Command Line Interface
======================

Responder installs a ``responder`` command that lets you launch
applications from the terminal. You can point it at a Python module,
a local file, or even a URL — and it will find your ``API`` instance
and start serving.


Launching from a Module
-----------------------

The most common way to run a Responder application in production. Use
Python's standard dotted module path::

    $ responder run acme.app

This imports ``acme.app`` and looks for an attribute called ``api``
(a ``responder.API`` instance). It's the same import system Python
uses everywhere — your ``PYTHONPATH`` and virtual environment are
respected.


Launching from a File
---------------------

During development, you often have a single file you want to run::

    $ responder run helloworld.py

This loads the file directly and starts the server. Quick and easy for
prototyping and single-file applications.

You can test it with a simple HTTP request::

    $ curl http://127.0.0.1:5042/hello
    hello, world!


Launching from a URL
--------------------

Responder can fetch and run a Python file from any URL — great for
demos, sharing examples, and running code from GitHub::

    $ responder run https://github.com/kennethreitz/responder/raw/refs/heads/main/examples/helloworld.py

This also works with ``github://`` URLs and any filesystem protocol
supported by `fsspec <https://filesystem-spec.readthedocs.io/>`_::

    $ responder run github://kennethreitz:responder@/examples/helloworld.py

Cloud storage is supported too — Azure Blob Storage, Google Cloud
Storage, S3, HDFS, SFTP, and more.
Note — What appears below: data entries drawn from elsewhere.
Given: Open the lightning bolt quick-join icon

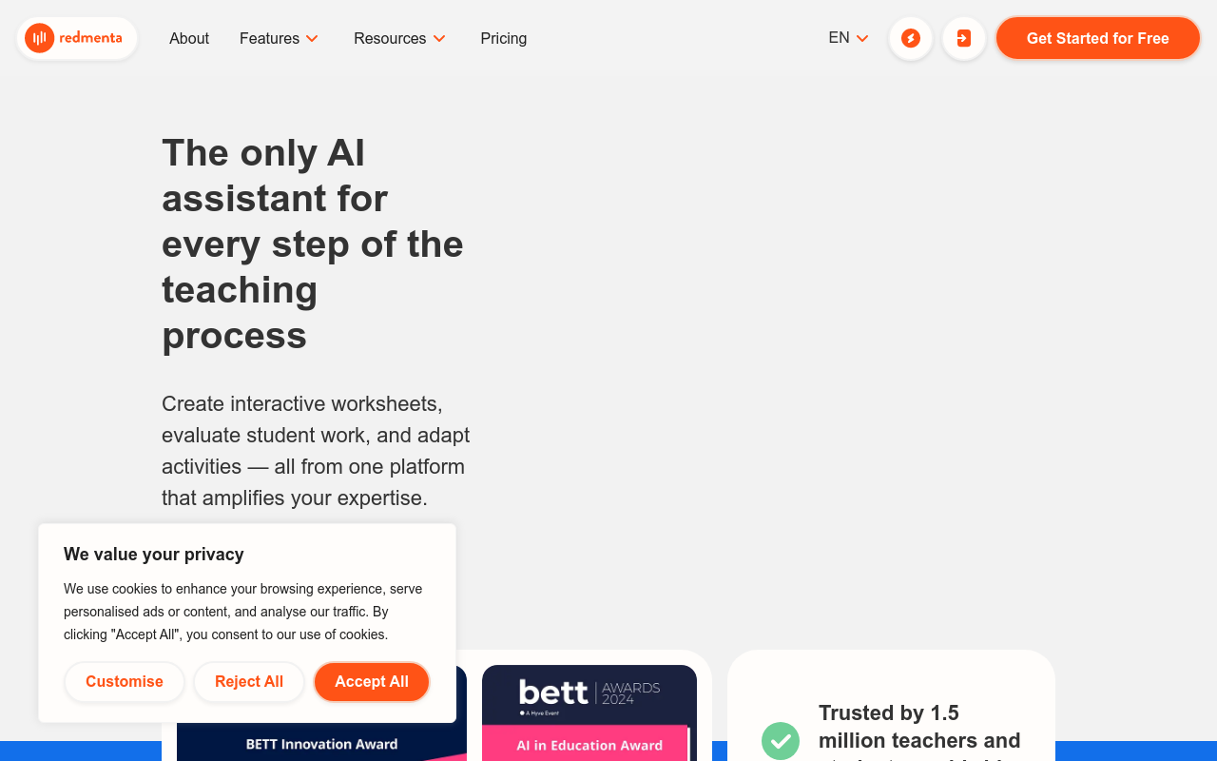Looking at the screenshot, I should 911,38.
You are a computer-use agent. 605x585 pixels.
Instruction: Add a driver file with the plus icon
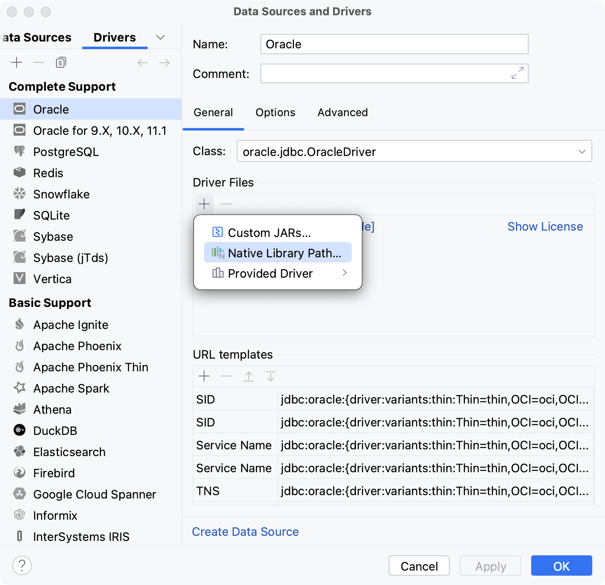204,204
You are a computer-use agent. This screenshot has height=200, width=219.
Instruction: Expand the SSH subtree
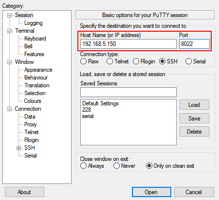18,148
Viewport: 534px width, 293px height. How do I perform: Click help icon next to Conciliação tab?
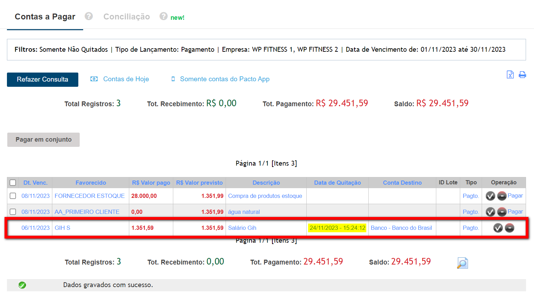point(163,16)
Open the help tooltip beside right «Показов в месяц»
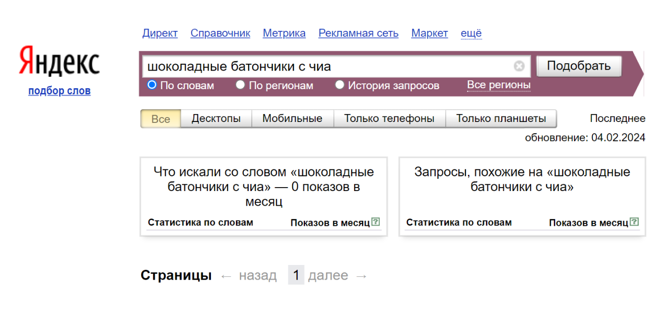This screenshot has height=313, width=667. [635, 221]
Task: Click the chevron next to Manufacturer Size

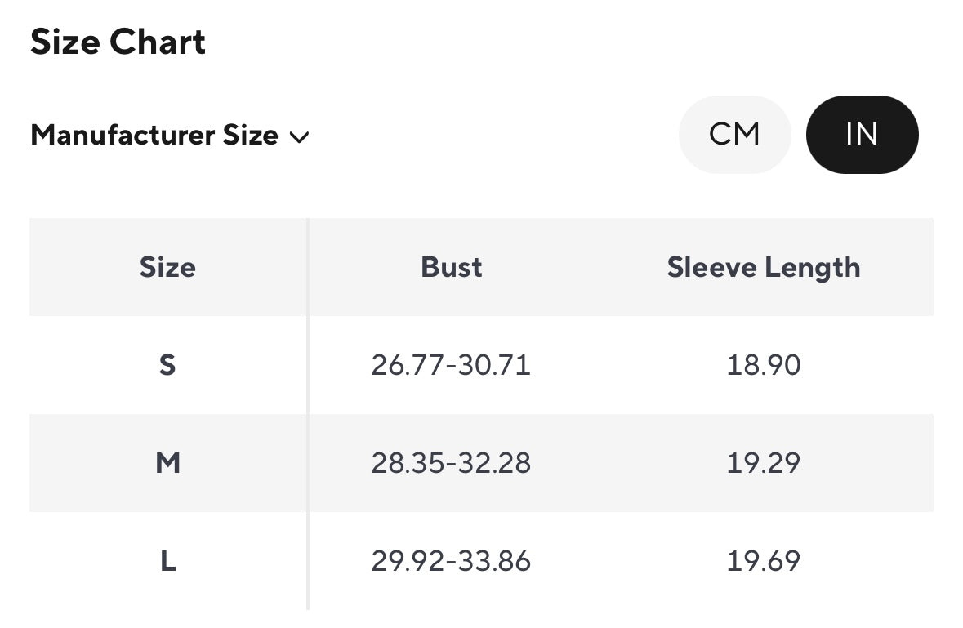Action: 300,137
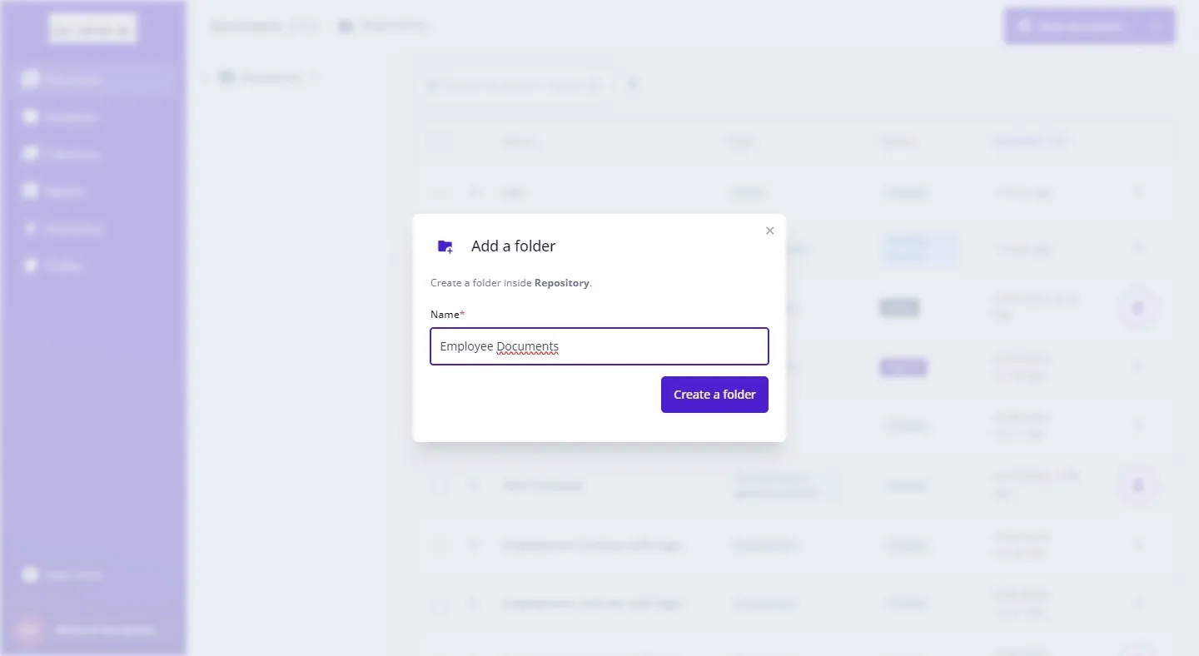Close the Add a folder dialog
This screenshot has width=1199, height=656.
pos(769,231)
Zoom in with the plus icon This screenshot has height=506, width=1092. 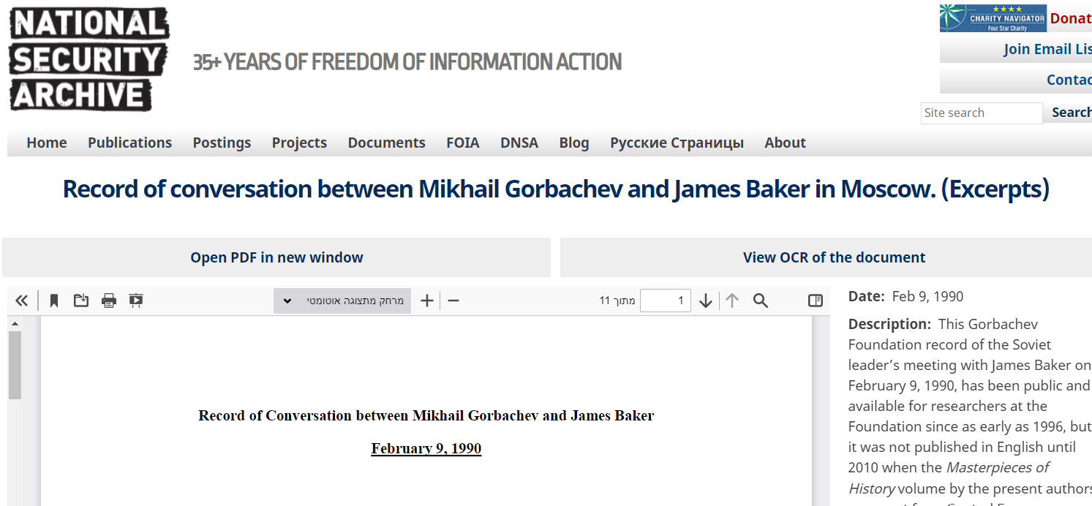click(427, 301)
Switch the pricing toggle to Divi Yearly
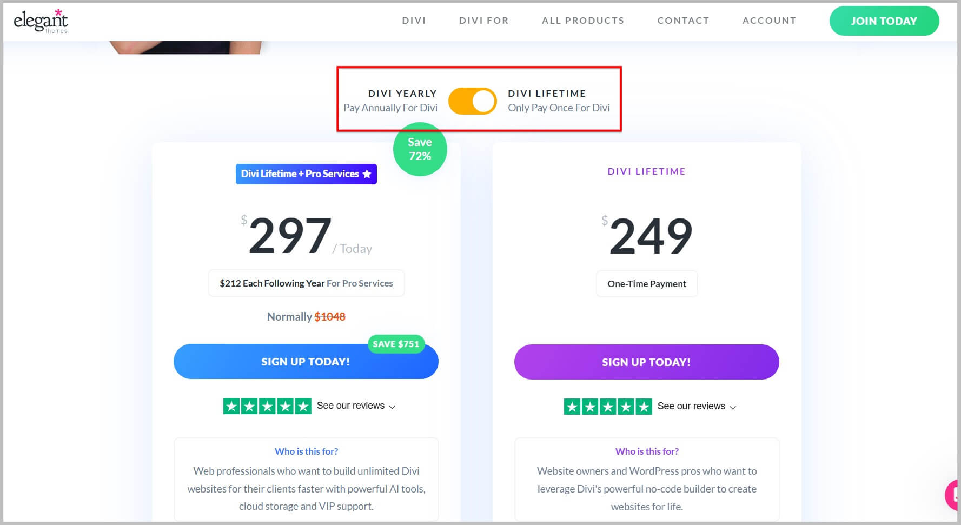This screenshot has width=961, height=525. tap(472, 101)
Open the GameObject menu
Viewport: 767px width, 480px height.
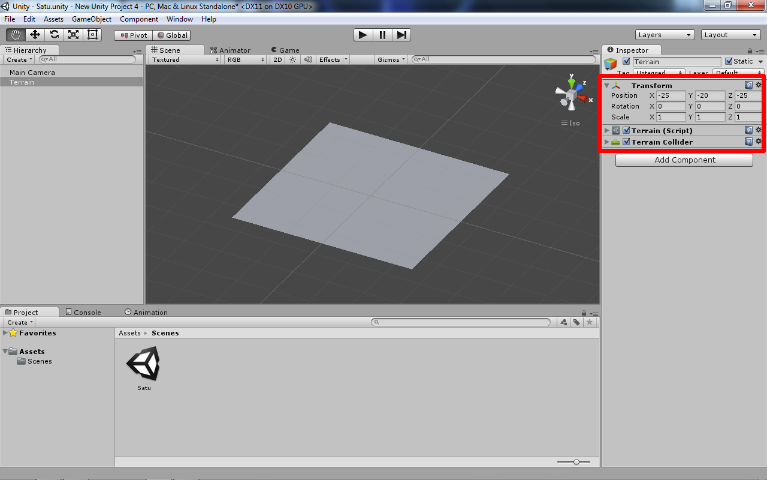[92, 19]
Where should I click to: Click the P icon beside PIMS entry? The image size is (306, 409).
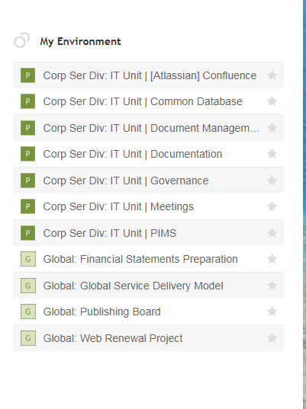coord(27,233)
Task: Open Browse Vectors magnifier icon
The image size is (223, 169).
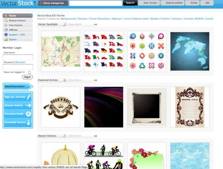Action: 6,20
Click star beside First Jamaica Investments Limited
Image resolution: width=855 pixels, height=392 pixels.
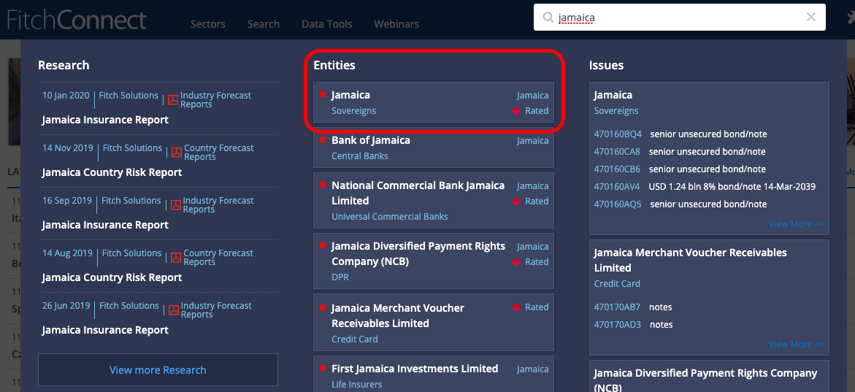(x=323, y=369)
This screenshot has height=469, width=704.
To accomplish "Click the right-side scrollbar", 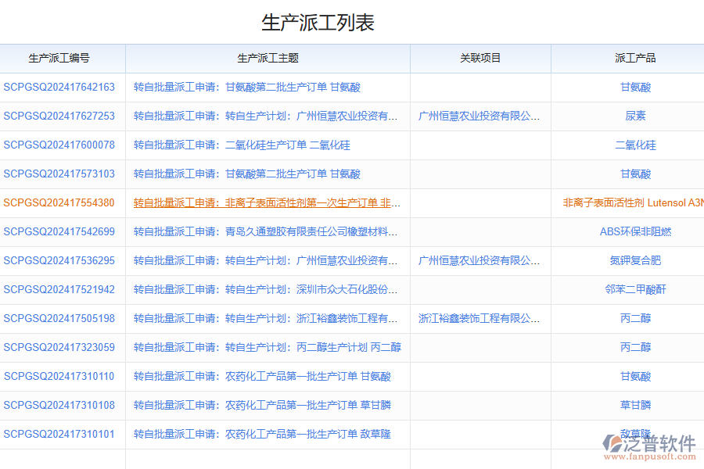I will pyautogui.click(x=700, y=235).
Install ``fsspec[full]`` for all
protocols::

    $ uv pip install 'fsspec[full]'


Custom Instance Names
---------------------

By default, Responder looks for an attribute called ``api``. If your
application uses a different name, specify it with a colon::

    $ responder run acme.app:service
    $ responder run myapp.py:application

For URLs, use a fragment::

    $ responder run https://example.com/app.py#service


Environment Variables
---------------------

Responder automatically reads the ``PORT`` environment variable at
runtime:

- ``PORT`` — bind to ``0.0.0.0`` on this port (cloud platform convention)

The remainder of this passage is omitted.